Intensified industrial technologies have been aggravating unintended consequences for the ecosystem: air pollution, nuclear waste, radiation contamination, extreme weather events, desertification, acidification of the oceans, ravaging of fossil-fuel reserves, poisoning and depletion of soils and farmland, loss of flora and fauna habitat (and biodiversity). With these upheavals and losses go peak food, peak soils, peak health. It is simply not feasible for us to maintain our general well-being by turning our backs on the natural world. The truly wondrous biodiversity and plenty that recent generations inherited in short order by feverish greed in the quest for short-term gain. Long gone are those vast herds of bison roaming the wide-open North American grasslands, great auks patrolling the seas and passenger pigeons swarming in the skies. Wild salmon, cod, whales, sharks and turtles are disappearing from the oceans. Domesticated and farmed surrogates of wild creatures are no real substitute. With the animals and plants goes the heritage of ancient cultures, languages and whole ways of life that had been passed down over millennia. Which species is next to be rendered extinct by this orgy of wastefulness? The caribou? The hippopotamus? The rhinoceros? The elephant? The panda? The gorilla? The tiger? The polar bear? The penguin? The whale? The tuna? The butterflies? The bees? The frogs? All of the above?
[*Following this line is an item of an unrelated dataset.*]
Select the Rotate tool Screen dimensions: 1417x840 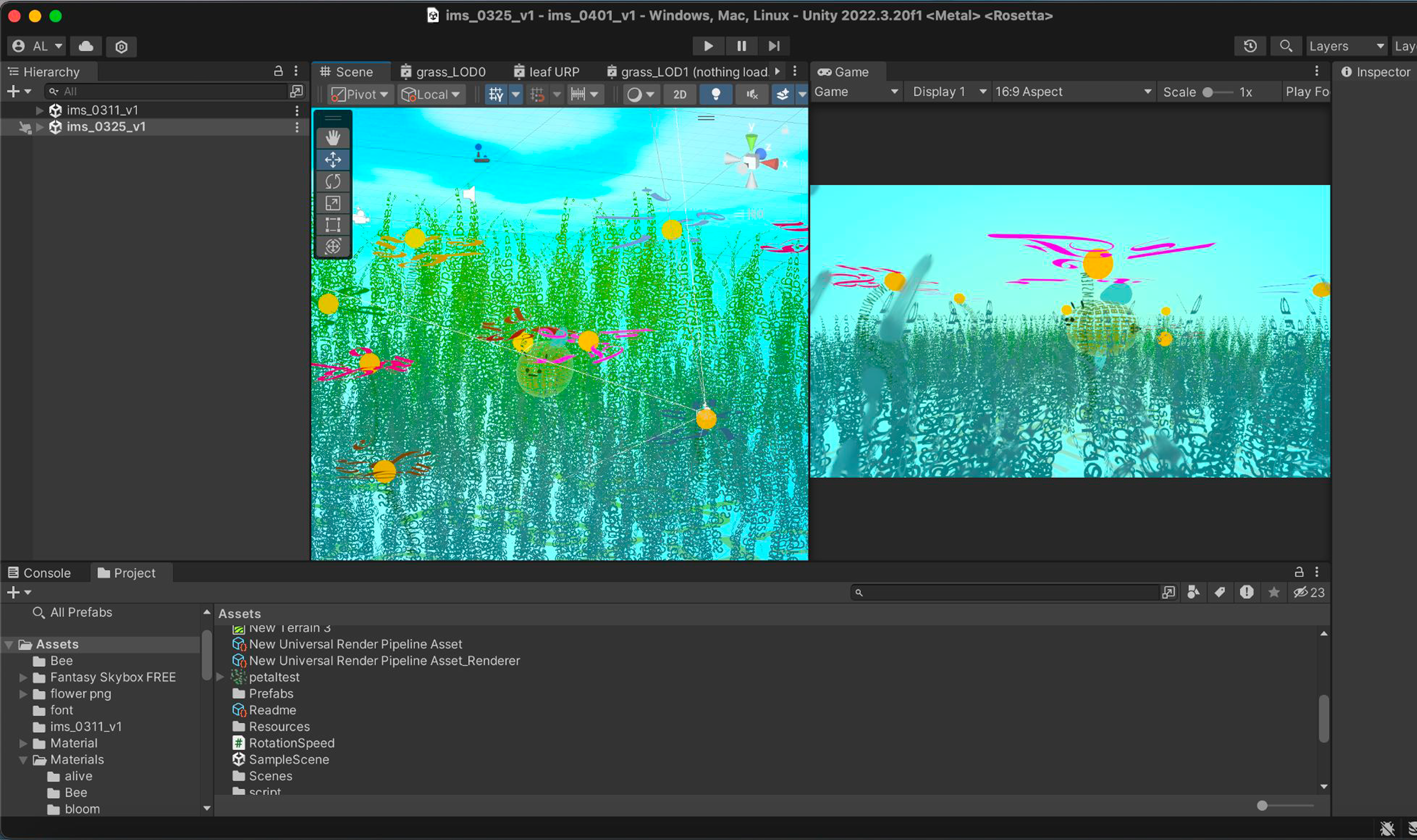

"Humans have been killing other animals and slaughtering our own kind for as long as we have stood upright. But only in the last half century or so have we developed the capacity to extinguish not merely a species or a tribe, but whole floras and faunas. With the burning of fossil fuels, the splitting of atoms, the synthesizing of chemicals unknown in nature, the genetic engineering of organisms, and the headlong growth of our own population, we are disrupting all the life-sustaining processes on Earth. As our actions throw into disarray the conditions that have nurtured humankind for hundreds of thousands of years, what conditions will replace them?" (Scott Russell Sanders,
What are we learning from the tsunamis, the earthquakes, the volcanoes, the floods, the droughts, the tornadoes, the typhoons, the hurricanes? They We should react to these extreme workings of nature with some humility and a determination to rebuild and adapt. When we witness melting glaciers, ice sheets and polar caps; massive oil spills; radiation leaks from damaged nuclear plants; and extreme weather volatility across the planet, we would be wise to take a hard look at our world, size up the gravity of the situation and set out systems to mitigate the severity of the threats. As we witness the poisoning of our bodies and the poisoning of our planet’s lands and oceans, it only makes sense to make substantive changes to the way we live our lives. Our governments, drowning in debt and consistently sucked in by unrestrained multinational corporations, are driving us not away from but into the storm dragging us in a downward spiral. In tandem, governments and corporations lead us toward the brink, just as the herders led the buffaloes to the cliff to jump to their fate.”